IPAUSSU — Secretaria responsável pela manutenção do lago admite que não tem estimativa sobre quantos peixes já morreram, mas investiga o caso
Outros moradores também estão preocupados com a morte dos peixes. José Carlos e a mulher Valéria, por exemplo, cancelaram uma atividade de lazer. “Estávamos indo pescar no lago. Mas depois que vimos como ele está, desistimos”, disse José.
De acordo com o secretário da Agricultura e Meio Ambiente de Ipaussu, Paulo Sérgio Figueiredo, o córrego na “Vila do Sapo” foi vistoriado na terça-feira, 12, e nada de irregular foi encontrado. Para ele, a morte dos peixes deve estar ocorrendo devido a fatores como estiagem e pouca oxigenação. “O lago é muito raso e a radiação solar chega até o fundo”, explicou.
No entanto, o secretário defende uma investigação mais profunda. Ele anunciou que vai encaminhar uma solicitação à Cetesb (Companhia Ambiental do Estado de São Paulo) pedindo uma análise da água do lago.
Paulo Figueiredo lembra que este tipo de análise já foi feita pela própria Cetesb em outra ocasião, quando também ocorreu morte de peixes. O laudo detectou a contaminação de alguns setores com coliformes fecais. Entretanto, após fiscalização do manancial e da constatação da ausência de esgoto jogado no lago, a secretaria concluiu que a contaminação estaria sendo provocada pelas fezes das garças que vivem no local.

DADOS FORNECIDOS:
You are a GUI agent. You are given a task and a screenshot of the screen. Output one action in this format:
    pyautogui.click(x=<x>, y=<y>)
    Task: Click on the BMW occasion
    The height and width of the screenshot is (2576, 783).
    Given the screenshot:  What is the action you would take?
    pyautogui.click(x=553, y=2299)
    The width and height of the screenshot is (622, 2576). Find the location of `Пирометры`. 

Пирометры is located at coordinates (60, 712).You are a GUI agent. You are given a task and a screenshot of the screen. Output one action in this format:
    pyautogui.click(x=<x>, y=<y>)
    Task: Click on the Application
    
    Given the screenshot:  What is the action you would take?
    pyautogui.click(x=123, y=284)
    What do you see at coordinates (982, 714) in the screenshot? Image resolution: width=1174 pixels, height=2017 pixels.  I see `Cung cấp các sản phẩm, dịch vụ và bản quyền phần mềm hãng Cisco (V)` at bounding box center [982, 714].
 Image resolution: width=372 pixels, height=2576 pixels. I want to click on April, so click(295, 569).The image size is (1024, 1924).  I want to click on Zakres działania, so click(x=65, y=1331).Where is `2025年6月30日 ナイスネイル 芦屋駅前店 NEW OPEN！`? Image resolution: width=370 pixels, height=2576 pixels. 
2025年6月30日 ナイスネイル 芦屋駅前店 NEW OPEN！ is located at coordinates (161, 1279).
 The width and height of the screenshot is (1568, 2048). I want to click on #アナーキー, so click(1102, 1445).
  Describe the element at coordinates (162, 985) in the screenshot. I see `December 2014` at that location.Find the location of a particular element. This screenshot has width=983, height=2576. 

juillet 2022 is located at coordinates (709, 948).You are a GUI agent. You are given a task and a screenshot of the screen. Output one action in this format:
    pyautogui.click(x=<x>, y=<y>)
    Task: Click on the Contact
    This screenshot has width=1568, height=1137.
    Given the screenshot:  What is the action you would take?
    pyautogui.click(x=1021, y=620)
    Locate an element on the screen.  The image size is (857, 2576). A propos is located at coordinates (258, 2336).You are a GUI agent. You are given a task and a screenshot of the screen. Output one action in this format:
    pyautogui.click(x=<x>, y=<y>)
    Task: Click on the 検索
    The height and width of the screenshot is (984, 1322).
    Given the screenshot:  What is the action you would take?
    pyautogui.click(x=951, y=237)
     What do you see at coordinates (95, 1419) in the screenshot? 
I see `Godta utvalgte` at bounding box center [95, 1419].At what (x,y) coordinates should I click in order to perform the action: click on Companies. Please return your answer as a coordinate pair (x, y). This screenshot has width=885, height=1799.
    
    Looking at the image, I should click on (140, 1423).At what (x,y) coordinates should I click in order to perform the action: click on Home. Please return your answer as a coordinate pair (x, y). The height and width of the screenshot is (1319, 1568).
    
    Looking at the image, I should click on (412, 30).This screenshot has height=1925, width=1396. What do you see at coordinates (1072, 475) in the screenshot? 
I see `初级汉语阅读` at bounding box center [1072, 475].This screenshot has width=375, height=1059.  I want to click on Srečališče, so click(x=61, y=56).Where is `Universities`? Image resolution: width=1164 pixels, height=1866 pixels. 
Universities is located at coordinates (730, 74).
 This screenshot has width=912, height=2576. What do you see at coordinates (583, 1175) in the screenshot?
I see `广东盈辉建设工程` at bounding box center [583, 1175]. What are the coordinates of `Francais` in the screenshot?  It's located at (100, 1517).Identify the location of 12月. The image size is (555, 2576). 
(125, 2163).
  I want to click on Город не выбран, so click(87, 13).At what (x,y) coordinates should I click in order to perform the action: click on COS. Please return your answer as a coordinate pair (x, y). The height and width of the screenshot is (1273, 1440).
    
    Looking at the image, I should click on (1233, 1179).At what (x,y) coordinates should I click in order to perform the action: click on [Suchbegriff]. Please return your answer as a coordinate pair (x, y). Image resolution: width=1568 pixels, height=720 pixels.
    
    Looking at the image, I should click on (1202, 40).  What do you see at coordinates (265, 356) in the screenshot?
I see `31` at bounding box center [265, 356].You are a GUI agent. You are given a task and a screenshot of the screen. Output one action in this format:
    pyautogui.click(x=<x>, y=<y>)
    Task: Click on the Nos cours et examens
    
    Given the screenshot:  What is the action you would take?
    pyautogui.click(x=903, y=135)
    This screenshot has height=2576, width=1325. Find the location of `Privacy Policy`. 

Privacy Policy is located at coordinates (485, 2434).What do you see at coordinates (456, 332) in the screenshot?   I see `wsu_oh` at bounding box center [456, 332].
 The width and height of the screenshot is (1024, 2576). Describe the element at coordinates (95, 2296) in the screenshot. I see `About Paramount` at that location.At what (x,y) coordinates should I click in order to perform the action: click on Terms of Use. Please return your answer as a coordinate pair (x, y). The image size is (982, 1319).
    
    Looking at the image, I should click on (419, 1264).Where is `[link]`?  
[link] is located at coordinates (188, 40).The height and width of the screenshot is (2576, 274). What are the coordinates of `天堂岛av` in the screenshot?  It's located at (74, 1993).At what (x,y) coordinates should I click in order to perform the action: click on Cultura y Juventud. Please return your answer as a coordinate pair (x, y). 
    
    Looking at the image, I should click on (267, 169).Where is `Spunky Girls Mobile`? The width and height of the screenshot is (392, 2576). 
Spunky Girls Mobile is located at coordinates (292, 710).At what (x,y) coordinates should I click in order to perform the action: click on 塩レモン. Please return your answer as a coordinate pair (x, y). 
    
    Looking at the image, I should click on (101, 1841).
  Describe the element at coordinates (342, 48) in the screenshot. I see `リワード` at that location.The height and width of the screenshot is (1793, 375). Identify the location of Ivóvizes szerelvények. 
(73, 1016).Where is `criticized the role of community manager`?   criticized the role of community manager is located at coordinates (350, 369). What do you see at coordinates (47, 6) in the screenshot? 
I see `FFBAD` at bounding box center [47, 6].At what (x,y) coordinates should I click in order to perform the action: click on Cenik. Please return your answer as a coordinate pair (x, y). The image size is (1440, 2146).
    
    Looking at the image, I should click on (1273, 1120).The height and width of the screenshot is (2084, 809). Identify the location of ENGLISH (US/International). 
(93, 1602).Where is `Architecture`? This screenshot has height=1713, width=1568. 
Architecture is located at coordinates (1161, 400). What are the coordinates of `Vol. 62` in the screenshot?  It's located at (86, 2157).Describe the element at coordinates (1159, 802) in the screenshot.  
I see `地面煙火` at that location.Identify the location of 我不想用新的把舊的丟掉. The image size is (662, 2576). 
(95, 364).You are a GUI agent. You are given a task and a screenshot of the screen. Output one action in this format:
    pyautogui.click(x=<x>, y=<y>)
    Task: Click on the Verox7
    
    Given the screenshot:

QUESTÕES DE LEITURA:
(a) Transcreva do trecho a passagem que se inicia em "Paulo Figueiredo lembra" e prossegue até "vivem no local.".
(b) Segundo o trecho, em que dia o córrego na "Vila do Sapo" foi vistoriado?

RESULTADOS DO EXERCÍCIO:
(a)
Paulo Figueiredo lembra que este tipo de análise já foi feita pela própria Cetesb em outra ocasião, quando também ocorreu morte de peixes. O laudo detectou a contaminação de alguns setores com coliformes fecais. Entretanto, após fiscalização do manancial e da constatação da ausência de esgoto jogado no lago, a secretaria concluiu que a contaminação estaria sendo provocada pelas fezes das garças que vivem no local.

(b) Na terça-feira, dia 12.